They canned the announced DLC because of creative differences between Matsuda and Tabata which left to the latter leaving the company, and because DLC ~3 years after launch is basically never a good idea for any game. The fact that the tail end of the second wave of DLC was deemed not viable due to a multitude of factors, doesn't mean that XV, and even it's first year+ of support was not a success, especially when Squeenix said they broke even day one/day zero and it was part of the reason they had one of their best financial periods ever around the release of the game.
In terms of sale prices, this is basically every blockbuster game ever. Give it a couple months and you will usually be able to find a game at half off if not more depending on where you look. We see the same thing in the Inqusiiton thread where you have users saying "But how many of those 12m copies sold at sale prices huh?". The answer for any game which has sold 10m copies is usually "a lot of them". At a bare minimum they sold probably close to 5-6 million copies at full price, which is an order of magnitude more than what a lot of games do.
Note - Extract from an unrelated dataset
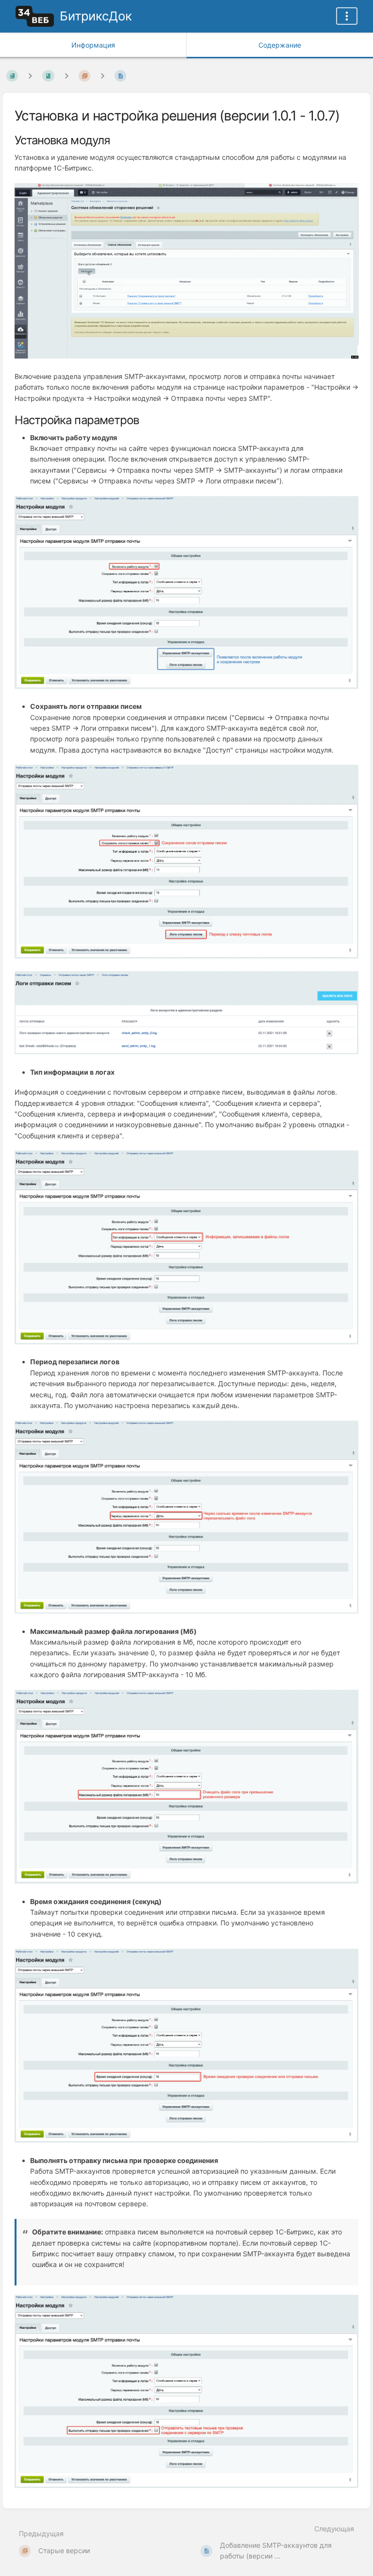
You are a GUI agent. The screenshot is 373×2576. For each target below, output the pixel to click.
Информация (93, 45)
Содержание (279, 45)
FFXV, by basically every metric, was a runaway success for Squeenix.
Importantly XV had massive legs. This isn't a case of like Resi6 where the game sold a lot up front (and even then sold less than capcom forecast at launch) and then never sold much more. XV sold like 5m at launch, 1m+ within another month or so when all reviews and whatnot were out, and then like a 1m and change a year for next several years. This isn't including DLC sales either.
To believe that it was all hype or something you'd have to believe that somehow the game continued to sell in spite of presumably negative word of mouth. To believe that it meaningfully damaged the brand you'd expect to see a drop off for the next title. Unfortunately the game was/is Squeenix's best PC launch, with very positive steam reviews, and 7 Remake sold perfectly fine for a single platform with legs comparable to XV.
The constant relitigation of "was 10m copies actually a bad thing" is always so absurd. You'd think that people would be able to say "huh game sold well even if I don't like it". I literally have to do that with basically every Pokemon game lmao. It would be like if I went through Metacritic reviews for XVI and started arbitrarily excluding them for reasons to say that actually game didn't review well lol.